3. Learn all you can about your condition. Read articles, attend appointments and support groups. Empower yourself with knowledge.

4. Keep a journal and learn to identify your triggers or high stress points.

5. Maintain a regular sleep, eating and exercise schedule and attend to any physical complaints you may have. Be kind and gentle with yourself.

6. Practice affirmations, keep a gratitude diary, acknowledge the love that surrounds you always- once you start looking for it, you may see that there is a lot more love available to you than you first thought.

"Be kind, for everyone you meet is fighting a battle you know nothing about"

How to help a loved one who has a mental illness

1. Talk to them! Avoiding your friend or family member will add to their sense of shame and isolation. You may like to start by explaining what you've noticed or what you are concerned about and suggest seeking support together.

2. Educate yourself. Learn what you can about the particular condition/s your loved one has. Do not make assumptions and do not attempt to diagnose. Find out what's really going on by engaging with your loved one (and their support network if you have their permission). Reading articles, attending appointments with them etc. show that you care for and value the person.

3. Engage in your own self care practices. Caring for someone with any form of illness can be extremely difficult. Make sure that you take time to nurture yourself and seek the support that you need too. If you need to step back from the situation for a while, explain this to your friend or family member first (acknowledging that you still love them) and make sure that they have other people/ services that they can call on while you refill your own bucket.

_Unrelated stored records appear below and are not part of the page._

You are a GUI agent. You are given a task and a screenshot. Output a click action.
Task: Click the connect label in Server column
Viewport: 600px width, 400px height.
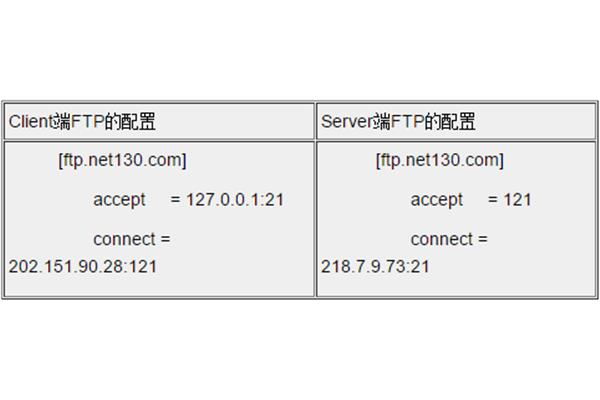click(442, 239)
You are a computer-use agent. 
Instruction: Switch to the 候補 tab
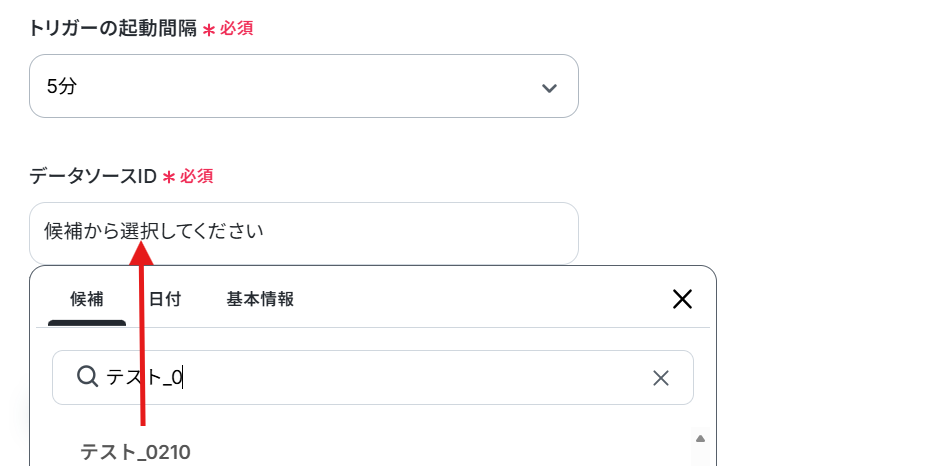click(87, 299)
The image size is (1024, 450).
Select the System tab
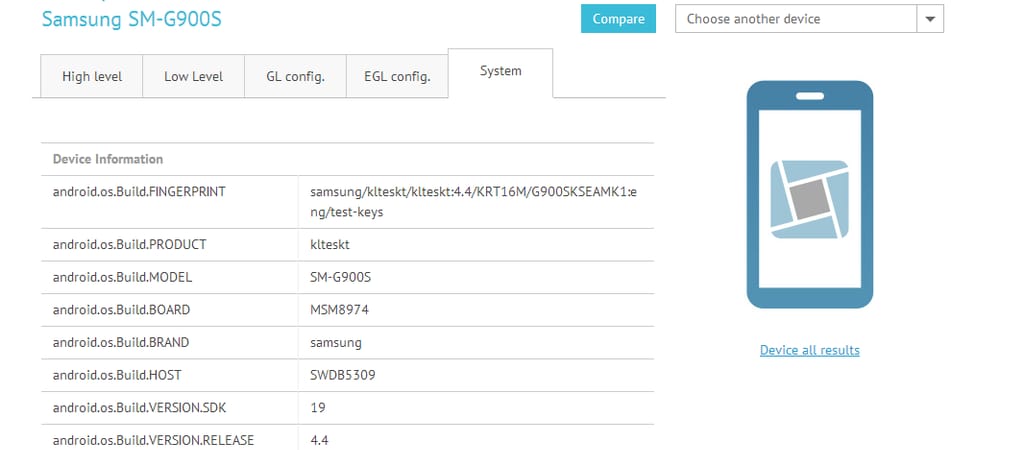point(500,72)
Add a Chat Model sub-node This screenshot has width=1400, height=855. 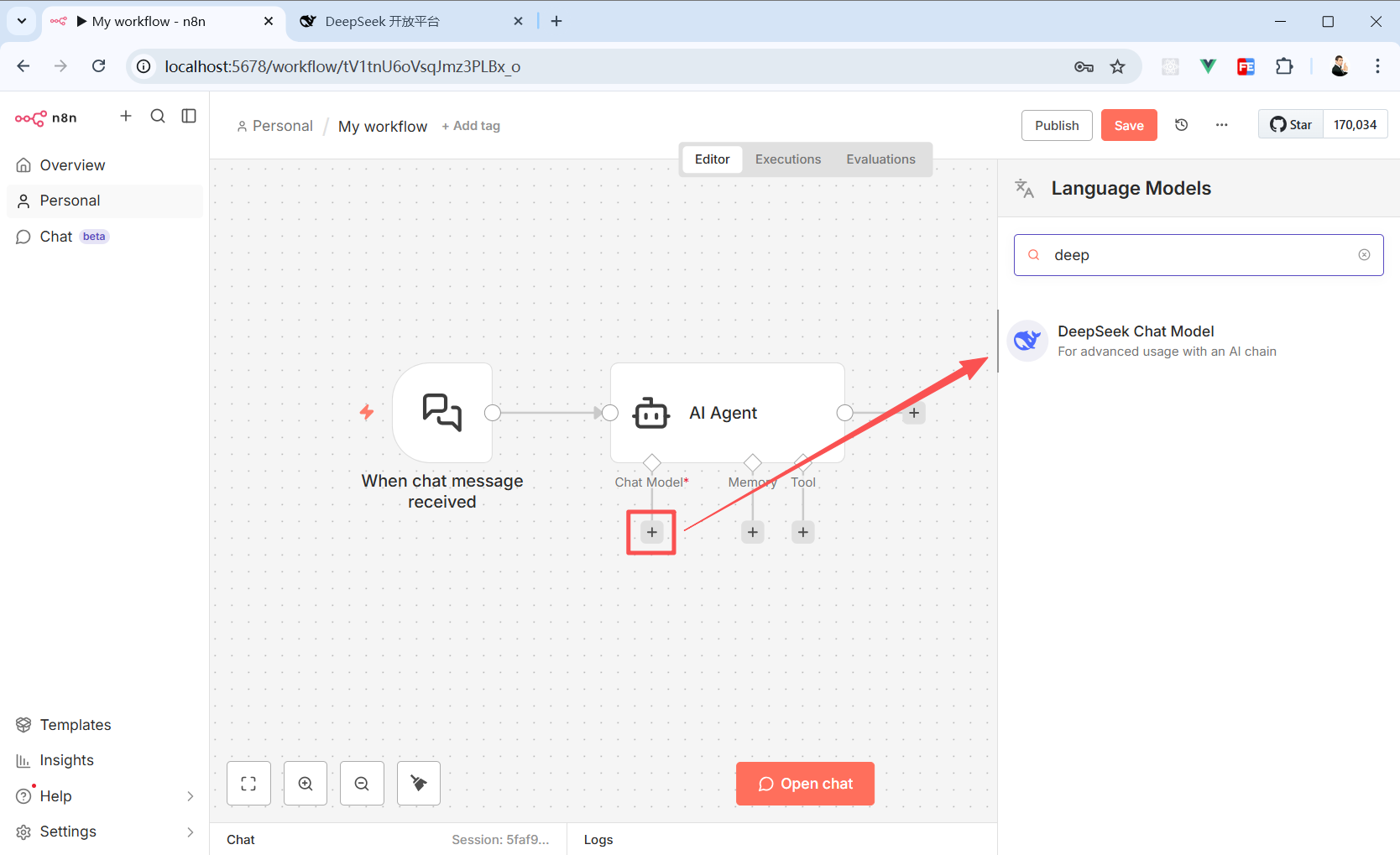tap(652, 532)
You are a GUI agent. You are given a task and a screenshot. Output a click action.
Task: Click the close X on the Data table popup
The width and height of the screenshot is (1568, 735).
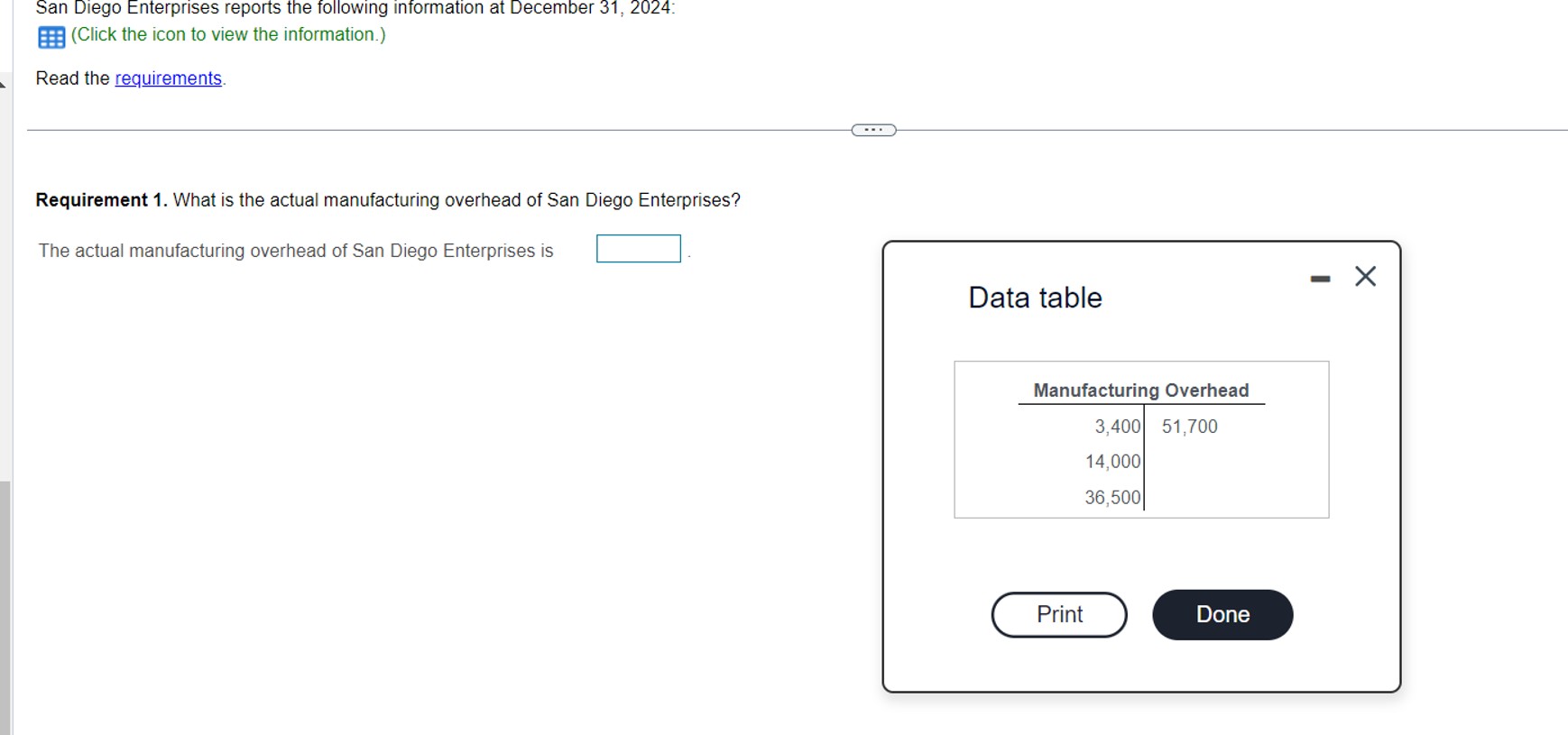point(1365,277)
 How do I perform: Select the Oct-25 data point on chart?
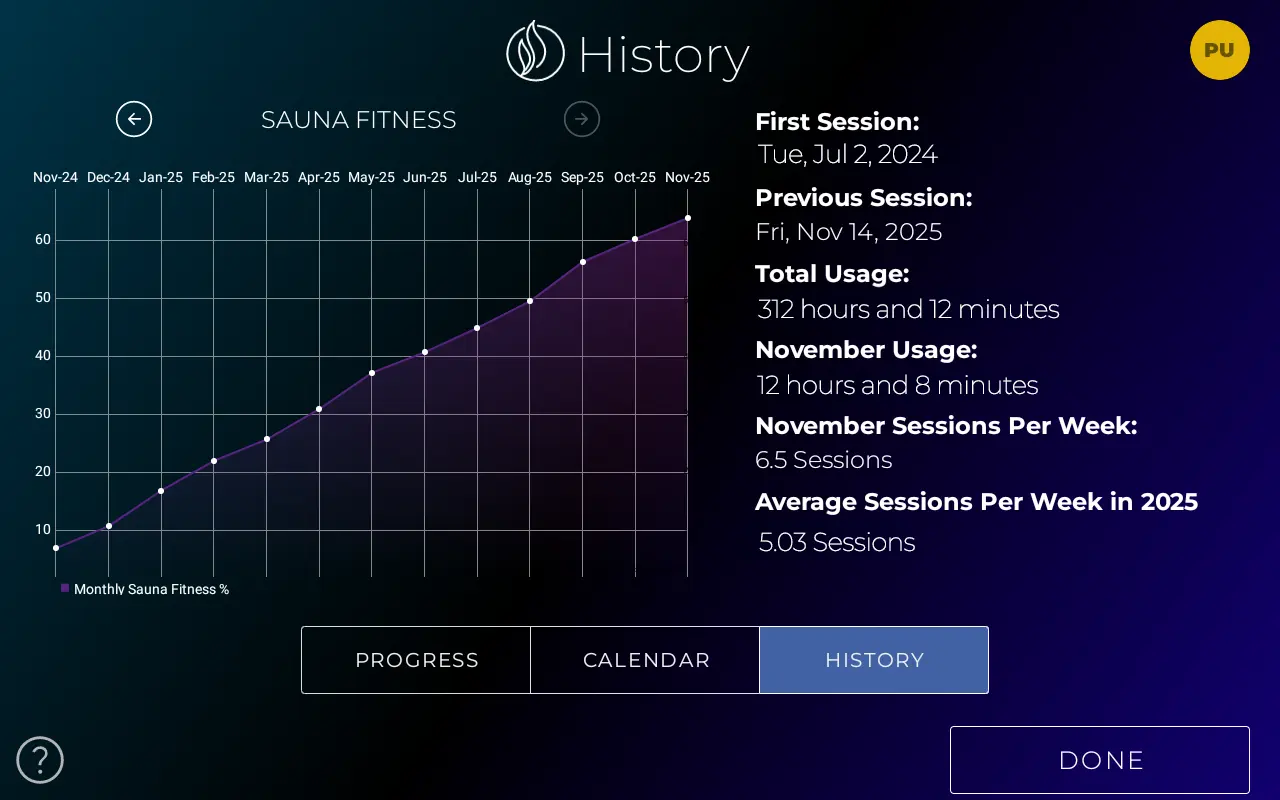(x=635, y=239)
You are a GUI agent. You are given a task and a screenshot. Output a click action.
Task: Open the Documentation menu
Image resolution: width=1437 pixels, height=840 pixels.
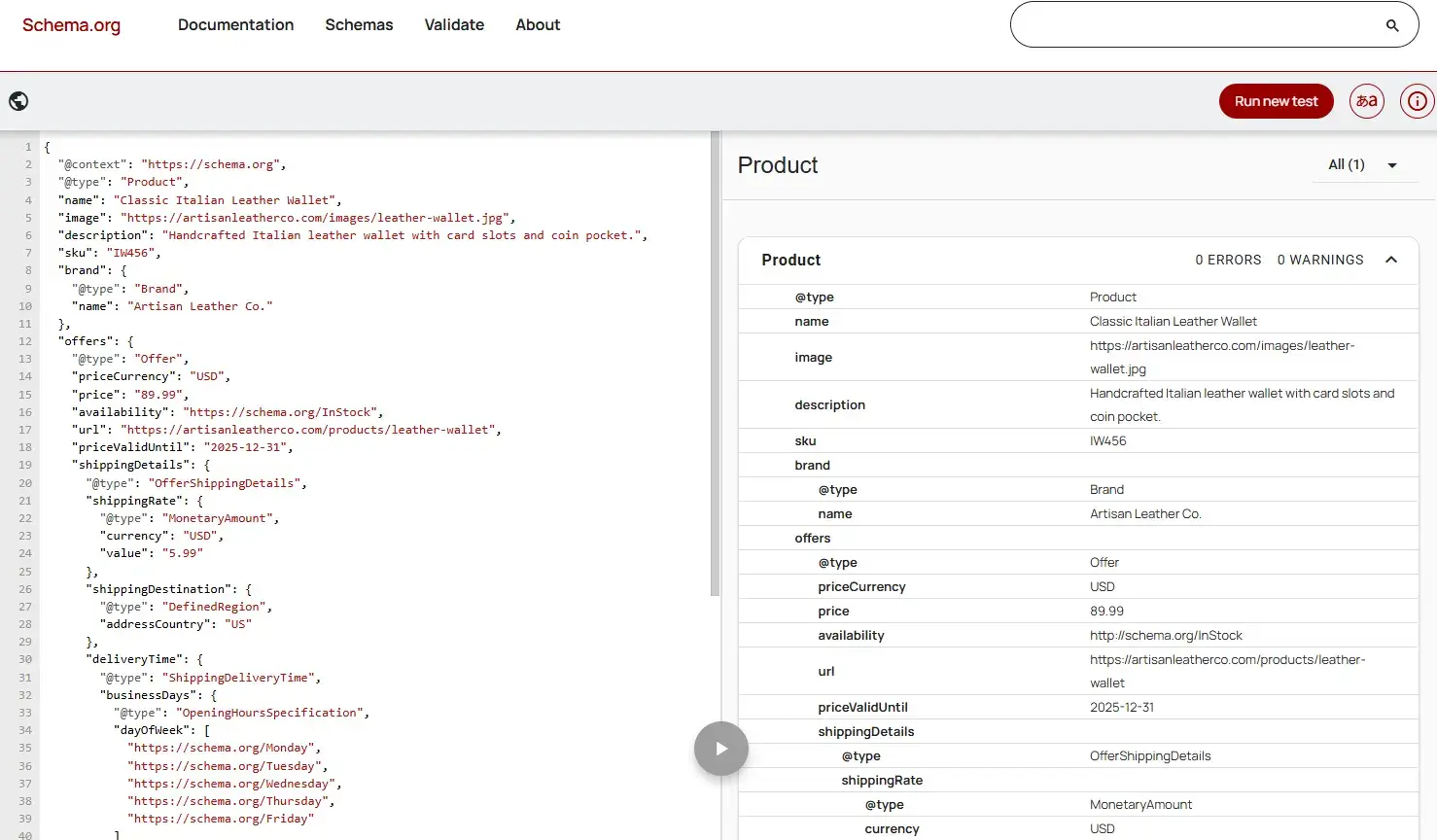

4. Continue to include them when you can - meet for a walk or movie or invite them for coffee with a group of friends. They are not contagious! Even if they say no, the invitation will show that you haven't given up on them.

5. Remember that you do not have to 'fix' or solve anything and you do not have to have the answers. Simply being present can be the greatest gift to a person in need.

We are all responsible for our own health and happiness, but we are also all vulnerable to the stresses of life. Mental illness does not discriminate, people do. We each have the power to enact a little more kindness, to ask 'are you ok?', to show someone that we love and care for them, to offer our presence, to embody the spirit of Ubuntu. The magic of love lives within each of us.